# Exercise
Transcribe each record as written.

(Saved entries)
=====

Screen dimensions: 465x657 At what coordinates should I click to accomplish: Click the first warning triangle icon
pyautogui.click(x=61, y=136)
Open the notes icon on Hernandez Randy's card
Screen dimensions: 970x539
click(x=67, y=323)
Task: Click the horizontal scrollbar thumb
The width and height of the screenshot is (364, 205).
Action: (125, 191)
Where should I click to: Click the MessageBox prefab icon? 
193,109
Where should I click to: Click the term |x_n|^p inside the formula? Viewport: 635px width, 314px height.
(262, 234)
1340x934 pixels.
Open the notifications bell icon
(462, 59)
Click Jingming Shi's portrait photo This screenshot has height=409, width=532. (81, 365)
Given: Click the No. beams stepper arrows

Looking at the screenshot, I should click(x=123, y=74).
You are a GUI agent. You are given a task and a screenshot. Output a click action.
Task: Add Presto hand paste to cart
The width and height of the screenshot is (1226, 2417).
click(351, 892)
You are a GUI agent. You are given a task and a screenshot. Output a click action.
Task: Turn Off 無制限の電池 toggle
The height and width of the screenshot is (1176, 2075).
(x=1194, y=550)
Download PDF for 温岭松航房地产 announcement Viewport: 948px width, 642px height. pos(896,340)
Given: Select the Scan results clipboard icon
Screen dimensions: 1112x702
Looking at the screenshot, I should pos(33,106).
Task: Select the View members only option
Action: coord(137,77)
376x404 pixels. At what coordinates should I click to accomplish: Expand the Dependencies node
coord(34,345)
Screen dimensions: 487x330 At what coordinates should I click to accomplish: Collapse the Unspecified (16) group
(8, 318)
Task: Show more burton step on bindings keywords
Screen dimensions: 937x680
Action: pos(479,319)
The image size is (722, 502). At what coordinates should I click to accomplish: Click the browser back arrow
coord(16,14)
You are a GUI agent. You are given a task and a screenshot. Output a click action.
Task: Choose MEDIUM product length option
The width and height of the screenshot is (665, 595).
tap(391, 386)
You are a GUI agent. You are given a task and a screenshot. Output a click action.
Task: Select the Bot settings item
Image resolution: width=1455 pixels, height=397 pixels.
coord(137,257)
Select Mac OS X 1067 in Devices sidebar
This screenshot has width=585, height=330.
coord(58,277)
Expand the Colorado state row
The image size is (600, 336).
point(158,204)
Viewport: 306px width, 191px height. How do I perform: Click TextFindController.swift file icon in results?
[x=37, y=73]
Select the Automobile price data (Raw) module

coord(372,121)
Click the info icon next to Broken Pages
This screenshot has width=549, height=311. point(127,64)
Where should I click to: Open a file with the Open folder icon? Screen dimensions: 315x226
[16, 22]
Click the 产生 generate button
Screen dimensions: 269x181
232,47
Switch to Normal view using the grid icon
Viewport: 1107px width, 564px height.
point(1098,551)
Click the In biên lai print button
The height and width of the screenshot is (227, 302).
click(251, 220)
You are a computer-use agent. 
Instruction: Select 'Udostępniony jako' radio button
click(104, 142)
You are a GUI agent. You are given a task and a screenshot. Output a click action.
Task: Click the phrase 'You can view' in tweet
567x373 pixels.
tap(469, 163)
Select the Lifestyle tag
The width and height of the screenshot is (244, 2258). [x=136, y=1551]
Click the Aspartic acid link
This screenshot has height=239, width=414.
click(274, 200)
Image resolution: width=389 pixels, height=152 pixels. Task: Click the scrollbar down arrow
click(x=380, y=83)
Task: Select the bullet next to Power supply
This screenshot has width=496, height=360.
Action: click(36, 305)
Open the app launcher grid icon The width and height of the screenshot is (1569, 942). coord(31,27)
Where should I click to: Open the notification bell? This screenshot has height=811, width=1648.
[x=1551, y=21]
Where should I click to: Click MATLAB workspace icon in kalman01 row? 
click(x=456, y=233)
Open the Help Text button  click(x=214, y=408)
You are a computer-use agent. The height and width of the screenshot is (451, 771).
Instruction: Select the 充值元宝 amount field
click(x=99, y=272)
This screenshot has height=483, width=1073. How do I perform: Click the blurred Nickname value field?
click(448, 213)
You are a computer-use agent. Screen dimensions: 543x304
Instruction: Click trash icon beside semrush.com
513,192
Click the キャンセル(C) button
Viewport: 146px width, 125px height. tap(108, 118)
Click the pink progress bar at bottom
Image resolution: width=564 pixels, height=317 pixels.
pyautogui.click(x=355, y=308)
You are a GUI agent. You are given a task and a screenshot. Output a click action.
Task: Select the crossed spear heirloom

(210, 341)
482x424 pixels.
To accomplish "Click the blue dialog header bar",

=====

# Exercise output
Screen dimensions: 465x657 At what coordinates should I click to accomplish: Click the first warning triangle icon
pyautogui.click(x=61, y=136)
Open the notes icon on Hernandez Randy's card
Screen dimensions: 970x539
click(x=67, y=323)
Task: Click the horizontal scrollbar thumb
The width and height of the screenshot is (364, 205).
Action: (125, 191)
Where should I click to: Click the MessageBox prefab icon? 
193,109
Where should I click to: Click the term |x_n|^p inside the formula? Viewport: 635px width, 314px height.
(262, 234)
1340x934 pixels.
Open the notifications bell icon
(462, 59)
Click Jingming Shi's portrait photo This screenshot has height=409, width=532. (81, 365)
Given: Click the No. beams stepper arrows

Looking at the screenshot, I should click(x=123, y=74).
You are a GUI agent. You are given a task and a screenshot. Output a click action.
Task: Add Presto hand paste to cart
The width and height of the screenshot is (1226, 2417).
click(351, 892)
You are a GUI agent. You are given a task and a screenshot. Output a click action.
Task: Turn Off 無制限の電池 toggle
The height and width of the screenshot is (1176, 2075).
(x=1194, y=550)
Download PDF for 温岭松航房地产 announcement Viewport: 948px width, 642px height. pos(896,340)
Given: Select the Scan results clipboard icon
Screen dimensions: 1112x702
Looking at the screenshot, I should pos(33,106).
Task: Select the View members only option
Action: coord(137,77)
376x404 pixels. At what coordinates should I click to accomplish: Expand the Dependencies node
coord(34,345)
Screen dimensions: 487x330 At what coordinates should I click to accomplish: Collapse the Unspecified (16) group
(8, 318)
Task: Show more burton step on bindings keywords
Screen dimensions: 937x680
Action: pos(479,319)
The image size is (722, 502). At what coordinates should I click to accomplish: Click the browser back arrow
coord(16,14)
You are a GUI agent. You are given a task and a screenshot. Output a click action.
Task: Choose MEDIUM product length option
The width and height of the screenshot is (665, 595).
tap(391, 386)
You are a GUI agent. You are given a task and a screenshot. Output a click action.
Task: Select the Bot settings item
Image resolution: width=1455 pixels, height=397 pixels.
coord(137,257)
Select Mac OS X 1067 in Devices sidebar
This screenshot has width=585, height=330.
coord(58,277)
Expand the Colorado state row
The image size is (600, 336).
point(158,204)
Viewport: 306px width, 191px height. How do I perform: Click TextFindController.swift file icon in results?
[x=37, y=73]
Select the Automobile price data (Raw) module

coord(372,121)
Click the info icon next to Broken Pages
This screenshot has width=549, height=311. point(127,64)
Where should I click to: Open a file with the Open folder icon? Screen dimensions: 315x226
[16, 22]
Click the 产生 generate button
Screen dimensions: 269x181
232,47
Switch to Normal view using the grid icon
Viewport: 1107px width, 564px height.
point(1098,551)
Click the In biên lai print button
The height and width of the screenshot is (227, 302).
click(251, 220)
You are a computer-use agent. 
Instruction: Select 'Udostępniony jako' radio button
click(104, 142)
You are a GUI agent. You are given a task and a screenshot. Output a click action.
Task: Click the phrase 'You can view' in tweet
567x373 pixels.
tap(469, 163)
Select the Lifestyle tag
The width and height of the screenshot is (244, 2258). [x=136, y=1551]
Click the Aspartic acid link
This screenshot has height=239, width=414.
click(274, 200)
Image resolution: width=389 pixels, height=152 pixels. Task: Click the scrollbar down arrow
click(x=380, y=83)
Task: Select the bullet next to Power supply
This screenshot has width=496, height=360.
Action: click(36, 305)
Open the app launcher grid icon The width and height of the screenshot is (1569, 942). coord(31,27)
Where should I click to: Open the notification bell? This screenshot has height=811, width=1648.
[x=1551, y=21]
Where should I click to: Click MATLAB workspace icon in kalman01 row? 
click(x=456, y=233)
Open the Help Text button  click(x=214, y=408)
You are a computer-use agent. The height and width of the screenshot is (451, 771).
Instruction: Select the 充值元宝 amount field
click(x=99, y=272)
This screenshot has height=483, width=1073. How do I perform: Click the blurred Nickname value field?
click(448, 213)
You are a computer-use agent. Screen dimensions: 543x304
Instruction: Click trash icon beside semrush.com
513,192
Click the キャンセル(C) button
Viewport: 146px width, 125px height. tap(108, 118)
Click the pink progress bar at bottom
Image resolution: width=564 pixels, height=317 pixels.
pyautogui.click(x=355, y=308)
You are a GUI agent. You are given a task and a screenshot. Output a click action.
Task: Select the crossed spear heirloom

(210, 341)
482x424 pixels.
To accomplish "Click the blue dialog header bar",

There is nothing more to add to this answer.